Ancora più distante, sta rinchiuso il colonnello Fabio Massimo Mendella: sotto accusa per avere intascato, per i pm Piscitelli e Woodcock di Napoli, un milione di tangenti in cinque anni, dai fratelli Pizzicato a capo di un impero. Un colonnello lanciatissimo, Mendella e legato al generale Vito Bardi, a sua volta finito tra gli indagati a Napoli per corruzione.
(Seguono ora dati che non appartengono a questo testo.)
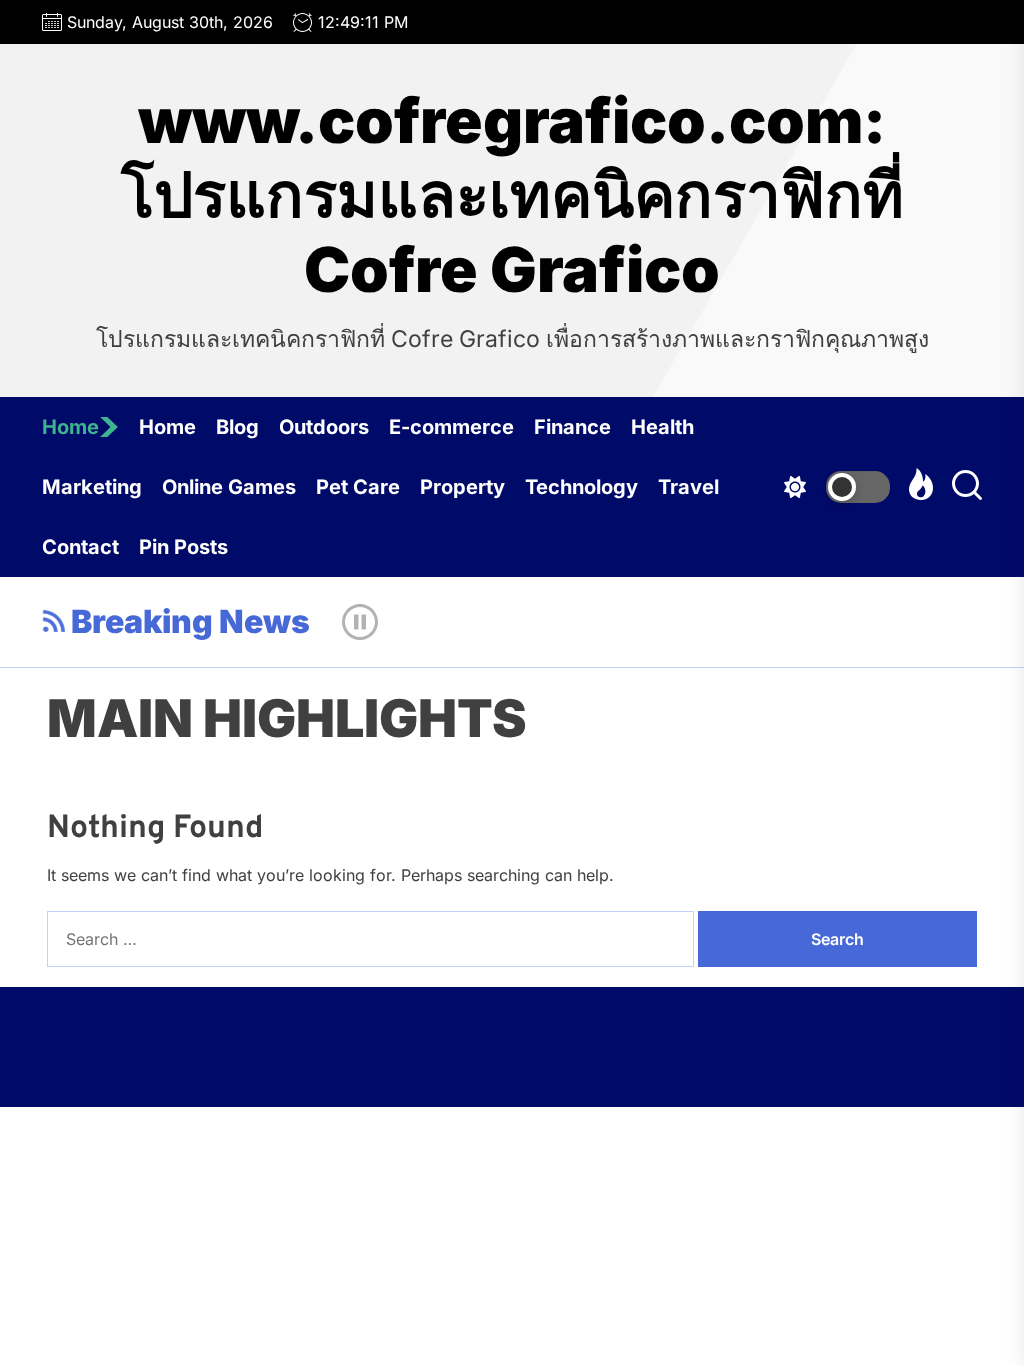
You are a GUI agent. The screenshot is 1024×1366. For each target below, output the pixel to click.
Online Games (229, 487)
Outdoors (324, 427)
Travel (688, 487)
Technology (581, 487)
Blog (237, 427)
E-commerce (451, 427)
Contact (80, 547)
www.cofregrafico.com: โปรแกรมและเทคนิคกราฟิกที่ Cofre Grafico (512, 195)
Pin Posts (183, 547)
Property (462, 487)
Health (662, 427)
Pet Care (358, 487)
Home (70, 427)
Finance (572, 427)
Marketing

Nell’afosa mattinata, Milanese sta chino a leggere gli atti dell’inchiesta. È atteso in una saletta riservata dei colloqui dal suo avvocato Bruno Larosa. Lui intanto ragiona: «Io ho sempre collaborato con la magistratura, quella di Napoli, di Roma e di Milano. Sono sempre stato a disposizione sia nella vicenda P4, sia sulla vicenda della casa abitata da Tremonti a via Campo Marzio. Ho sempre risposto, non mi sono mai tirato indietro di fronte ai pubblici ministeri, e questo non corrisponde alla pericolosità che mi attribuiscono. Ecco perché non comprendo la detenzione. Facciamo i processi. Poi saranno i giudici a dire se sono colpevole ».
fabio massimo mendella colonnello guardia finanza
Intorno, verde e silenzio. Una struttura, «magari vetusta, ma pulitissima, ordinata, ben guidata e organizzata, dove si sente un’attenzione che non è di tutti i penitenziari», dicono Falanga e Marino. Appena 60 detenuti su una capienza di 206, offre un’altra idea di carcere rispetto alle scene di sovraffollamento, e talvolta di degrado, legata alle vicende degli altri penitenziari “civili” d’Italia. «Abbiamo visto persino lo scotch, il nastro per imballaggio messo lungo tutte le porte per cancellare quel rumore metallico di celle che si aprono e chiudono».